# Minolta Maxxum 7000 Lenses



## rparker762 (Dec 19, 2009)

What lenses would you folks recommend for a new to me Minolta Maxxum 7000? Looking to do general people photography and also nature, landscape and cityscape as well. I know Sony A1 lenses will fit as well but  I am looking for a good starting point for lenses.

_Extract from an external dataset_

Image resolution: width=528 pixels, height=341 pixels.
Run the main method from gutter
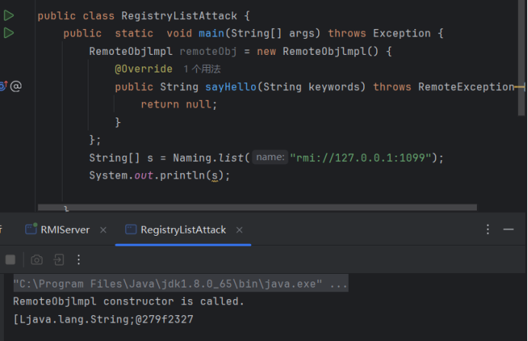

Is there one brand to avoid? 

Thanks in advance!


----------



## compur (Dec 19, 2009)

Any Minolta-made Maxxum lenses you can afford that provide the focal 
lengths you want.  Best optical quality would be the fixed focal length lenses,
i.e., 28mm, 50mm, etc. but the 70-210mm f/4 "beer can" is highly regarded
as are some other zooms like the 70-300mm, 35-70mm f/4 (all made by
Minolta lenses). In general, for Maxxum zoom lenses, look for the earlier 
versions with metal lens mounts which are much more robust than the later 
plastic mount lenses.


----------



## dxqcanada (Dec 19, 2009)

Be aware of some of the newer AF lens ... especially if they are labeled for Sony ... some lenses are made for the APS-C sensor format ... so they will not have full coverage for Full-Frame 35mm SLR camera's.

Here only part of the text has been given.